“Don’t stop imagining. The day that you do is the day that you die”, klinkt het in “17”, waarmee Trevor Powers van Youth Lagoon het All Tomorrow’s Parties-festival als geen ander lijkt samen te vatten. Het Britse festival, dat dit weekend in handen was van curator The National, biedt een heerlijke fantasie van de werkelijkheid, zoals die enkel in je stoutste dromen bij elkaar bedacht kan worden.
Wil je een weekendje weg, maar heb je geen zin om de winterse elementen te trotseren in een of andere stad waar van het ene historische gebouw naar het andere gehost dient te worden? In Camber Sands, een onooglijk gat aan de Engelse zuidkust, trekt All Tormorrow’s Parties gedurende een decemberweekend Pontin’s, een vakantiepark dat best omschreven kan worden als een soort Sunparks Light, helemaal uit zijn context en biedt daarmee een fascinerende oplossing voor wie niet tot het terugkeren van het zomerseizoen kan wachten om zich onder te dompelen in een festivalsfeer.
Nochtans kan All Tomorrow’s Parties moeilijk als een doorsnee festival beschouwd worden. Het gebeuren, dat zijn oorsprong vindt in het in 1999 door Belle & Sebastian georganiseerde Bowlie Weekender, biedt een tegengewicht voor de megafestivals en verschafte inspiratie voor nieuwe initiatieven, zoals Deep In The Woods, in eigen land.

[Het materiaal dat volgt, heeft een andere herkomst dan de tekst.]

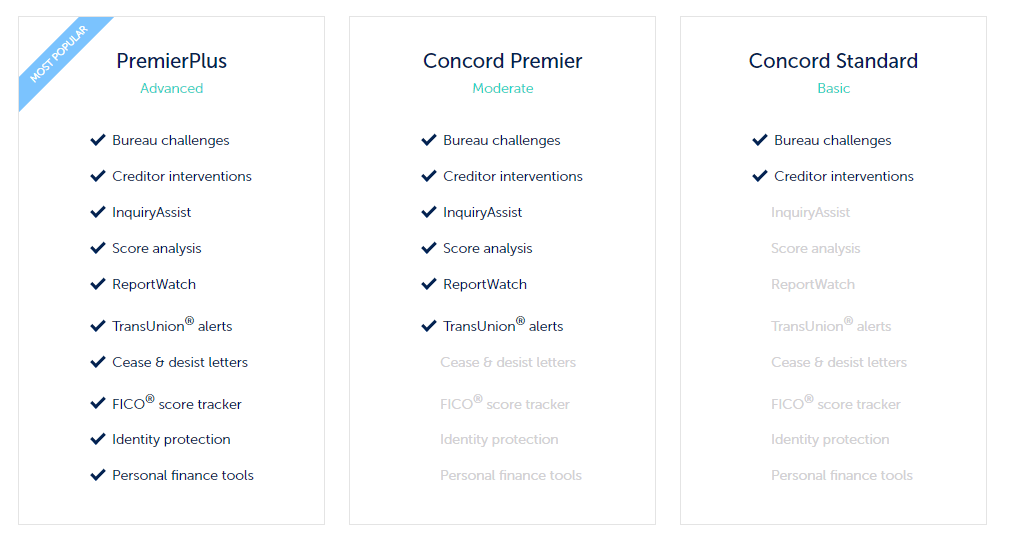
Task: Click checkmark beside Concord Premier InquiryAssist
Action: [x=429, y=212]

Gemoedelijkheid is dan ook het codewoord voor All Tomorrow’s Parties, zeker tijdens deze editie, waarvoor The National het programma samenstelde. En dat geldt niet alleen voor de muziek: zet in je bungalow de televisie aan en je kan de klok rond kijken naar een fijne selectie films, van No Direction Home over Annie Hall tot Apocalypse Now. Tenzij je natuurlijk het grote scherm verkiest: in de bioscoop staan onder meer Casablanca en The Last Waltz op het programma. Boekenwurmen kunnen dan weer in de boekenclub discussieren over Patti Smiths Just Kids. En zo is er nog een heel pak activiteiten — minigolf, iemand? — dat je bijna zou vergeten dat er ook nog bands aantreden op All Tomorrow’s Parties.

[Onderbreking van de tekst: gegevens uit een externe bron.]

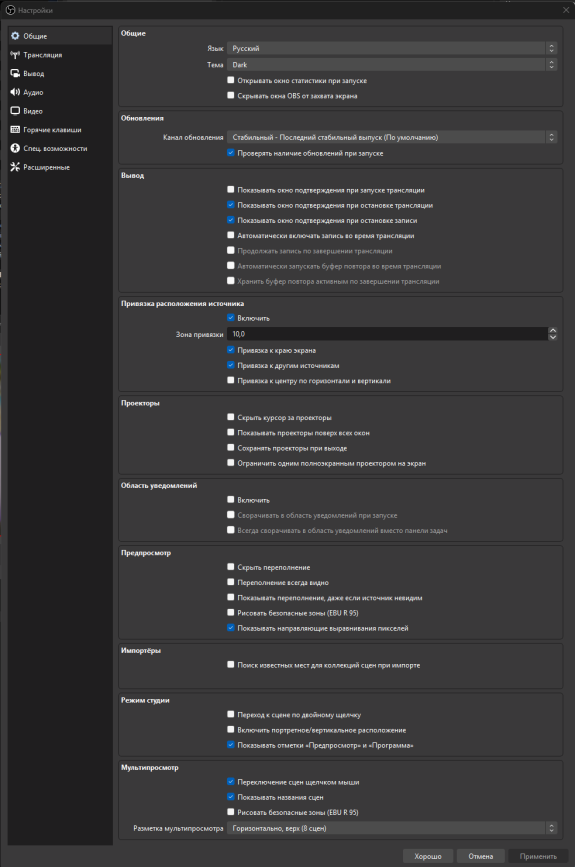
Task: Toggle Привязка к краю экрана checkbox
Action: (x=231, y=350)
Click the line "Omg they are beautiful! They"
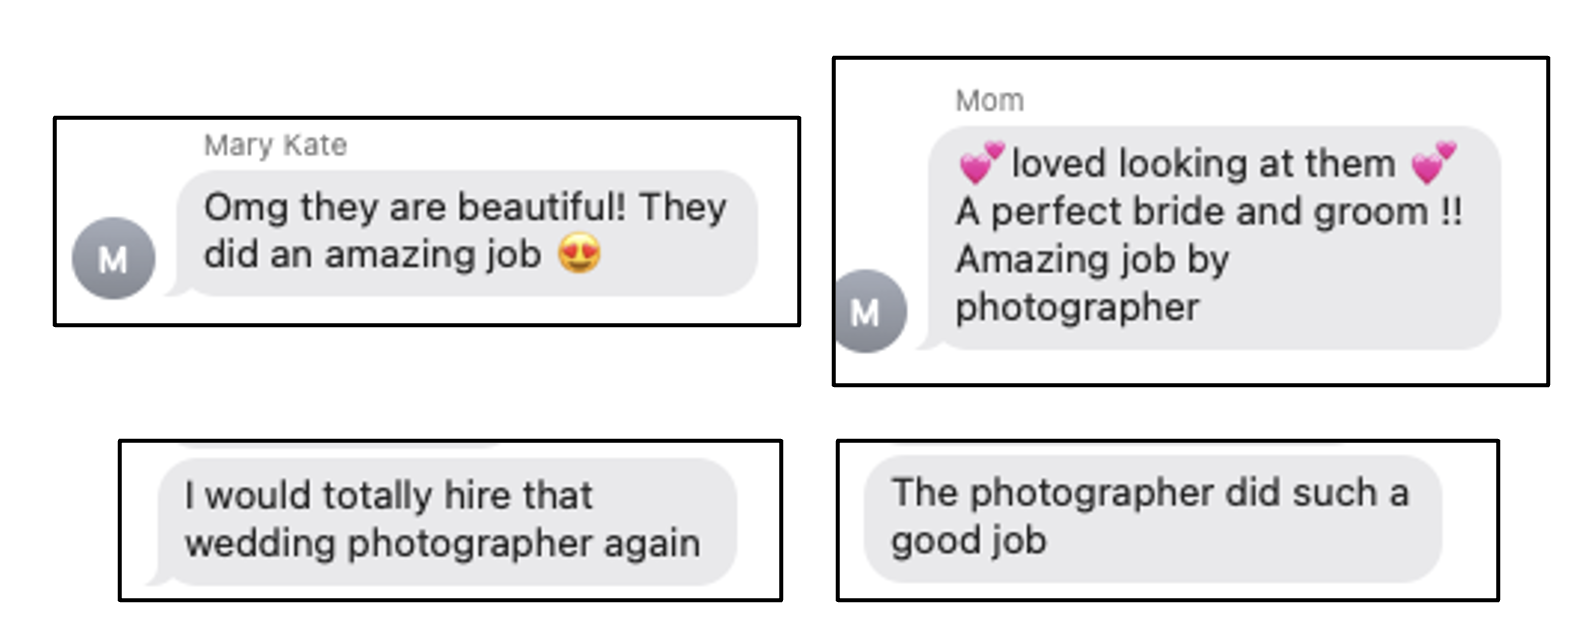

Zoals Kurt Vile & The Violaters, headliner van dag één, en door de onverwacht lang uitgevallen reis de eerste band die we te zien krijgen. Sinds zijn vertrek uit The War On Drugs bouwde Vile gestaag aan een solocarrière, waarvan hij nu stilaan de vruchten kan plukken, al is het evenwicht soms behoorlijk zoek. Op zijn best klinkt Kurt Vile & The Violaters als een psychedelische versie van de vroege Mudhoney, wanneer de man echter een akoestische gitaar omgordt, transformeert hij in een saaie versie van The Tallest Man On Earth. Dan liever de laatste vijf minuten Boris, dat voor een muur van versterkers iets doet waar Motorpsycho trots op zou zijn.
Daarna blijkt het muzikaal feestje al afgelopen voor de eerste dag. Scott Devendorf van The National draait weliswaar nog plaatjes voor wie dat wil, maar blijkt — om het voorzichtig uit te drukken — niet bepaald met veel dj-talent bedeeld te zijn. Er vallen meer stiltes dan mixen te horen en de plaatkeuze is minstens intrigerend te noemen: het is veelzeggend dat Fleetwood Macs “Little Lies” het onbetwiste hoogtepunt is van de set. Met gevolgen: de komende dagen zal op de meest gepaste en ongepaste momenten altijd wel ergens een onverlaat het nummer beginnen neuriën of zingen.
Zaterdag, Camber Sands wordt wakker onder een stralende zon. De buren blijken een aangenaam Iers koppel dat zich verbaast over het feit dat er bezoekers helemaal uit België (“such an underrated country!”) afzakken naar ATP. Dat Dublin ruim dubbel zo ver van Camber Sands ligt dan Brussel, wordt daarbij even uit het oog verloren.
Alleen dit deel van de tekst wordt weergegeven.